The Sacred Sites
October 07, 2016
What would it have been like, I wonder, to be standing at the back of the cold dark tomb on top of the hill in Newgrange, waiting for dawn on the shortest day of the year, to see the shaft of sunlight pierce the rockbox at the entrance and slide like a snake of light straight down to where you were standing?
What would it have been like, I wonder, to be standing on the Hill of Tara as the fires burned hot in the night and all of the mighty Kings of Ireland gathered around the Stone of Destiny to listen for the name of the new High King?
What would it have like, I wonder, to be the High King Laoghire standing on the Hill of Tara just before the lighting of the New Year's fire, the first fire allowed on that spring equinox day when all other fires were forbidden, looking out over the whole of Ireland?

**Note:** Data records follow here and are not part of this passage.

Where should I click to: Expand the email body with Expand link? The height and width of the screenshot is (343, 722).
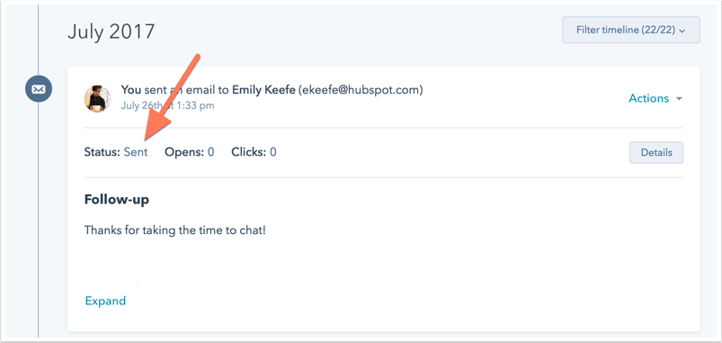tap(105, 301)
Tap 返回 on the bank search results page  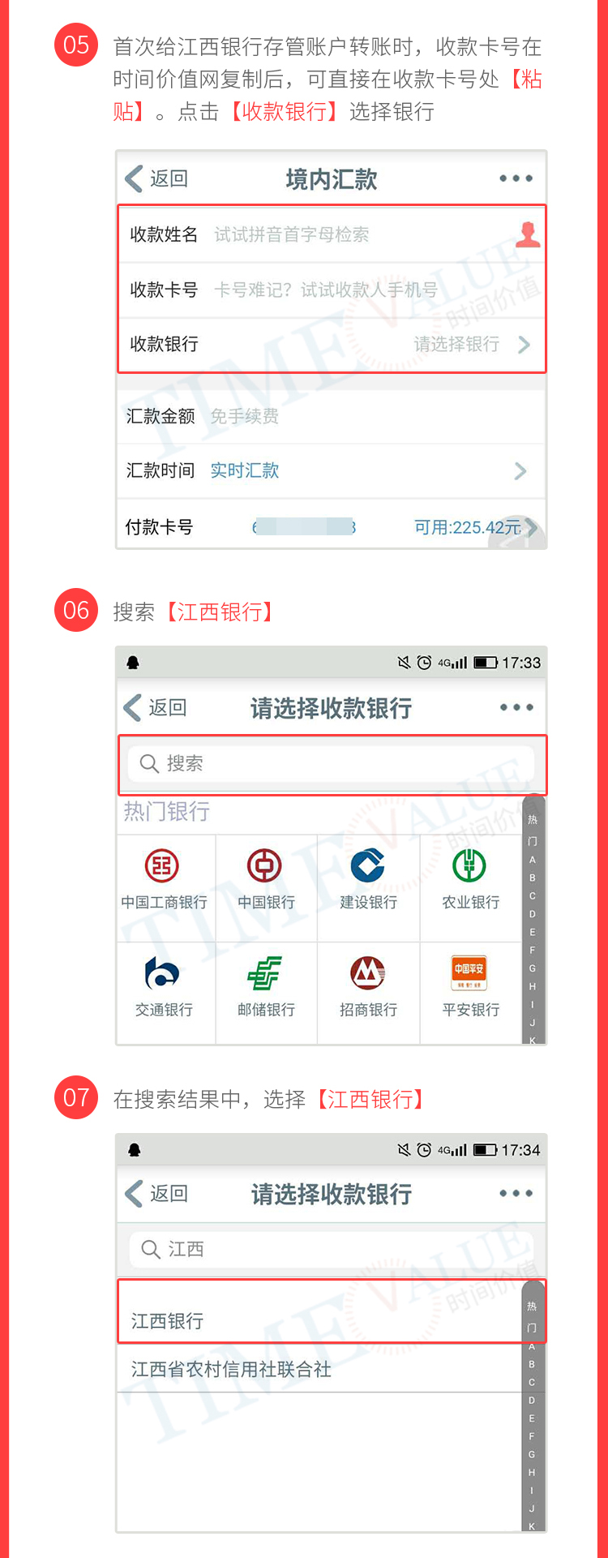tap(156, 1193)
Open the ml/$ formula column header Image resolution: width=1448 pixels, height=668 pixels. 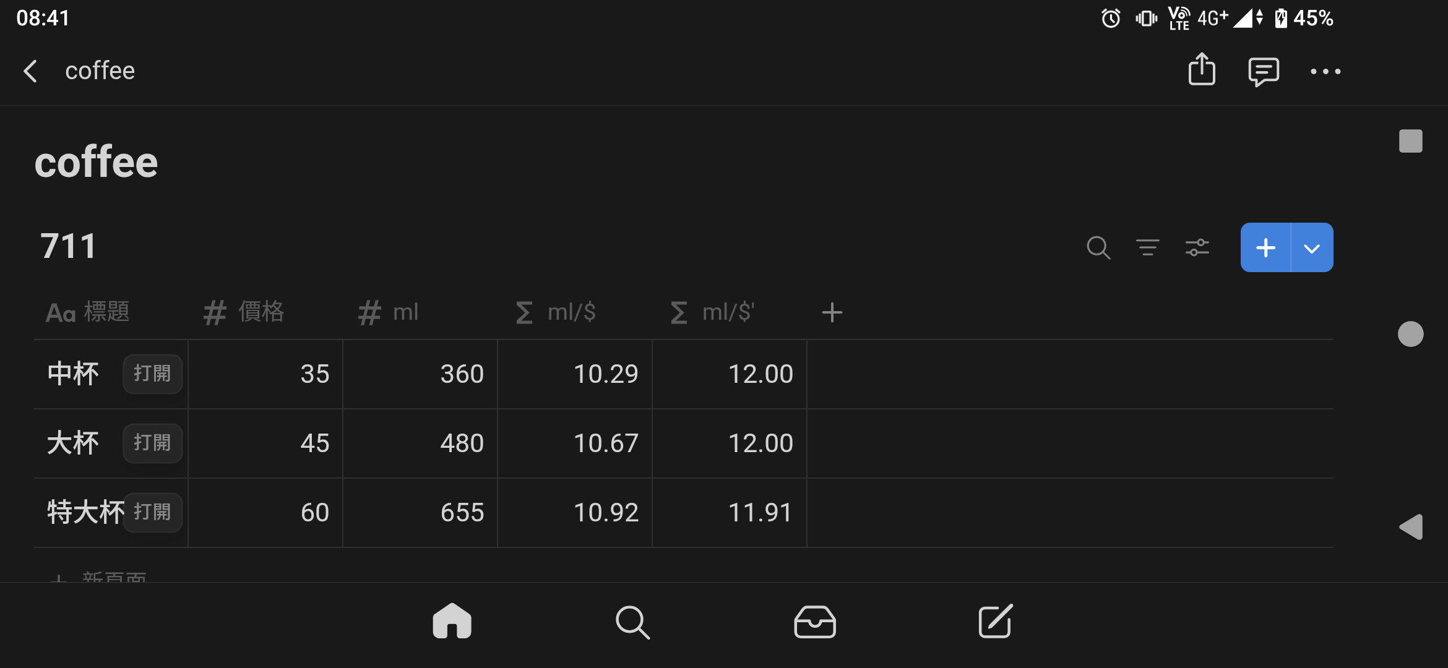pyautogui.click(x=556, y=312)
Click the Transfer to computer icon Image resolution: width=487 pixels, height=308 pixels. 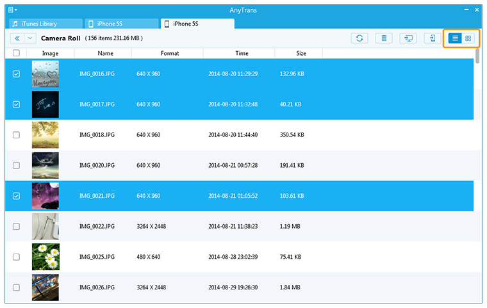(x=408, y=38)
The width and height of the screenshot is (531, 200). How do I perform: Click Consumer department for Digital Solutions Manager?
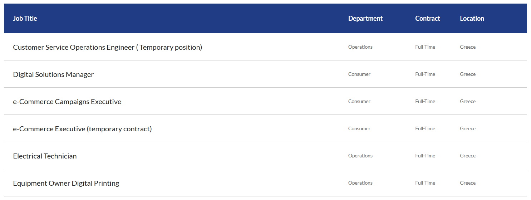pos(359,74)
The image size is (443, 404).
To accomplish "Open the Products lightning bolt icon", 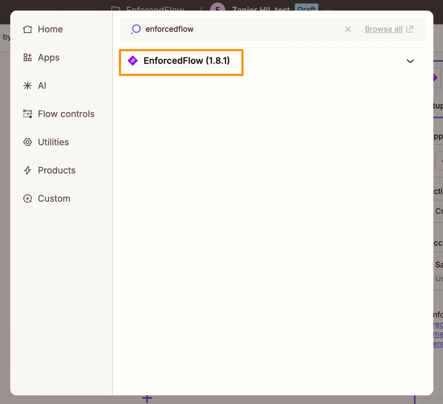I will coord(28,170).
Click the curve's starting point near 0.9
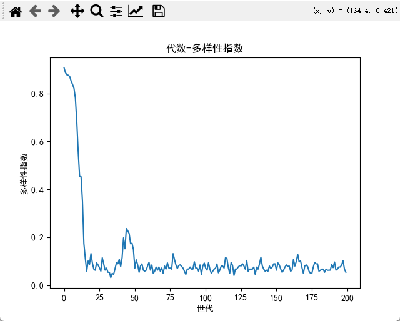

And then to see, way over on the Hill of Slane, the fire lit by a cleric named Patrick, a Paschal fire in defiance of the old gods and the old ways, announcing a new kingdom of a new God, a High King of all of the gods, a new sheriff in town?
And then, to hear that cleric, that man Patrick, bring that new God to the wild people of Ireland, explaining with a shamrock that triune God?
Sacred sites are these, tributes to the old gods and the new, Christian and Druid and Pagan, light and darkness, kings and saints. What were they like, I wonder, when they were young?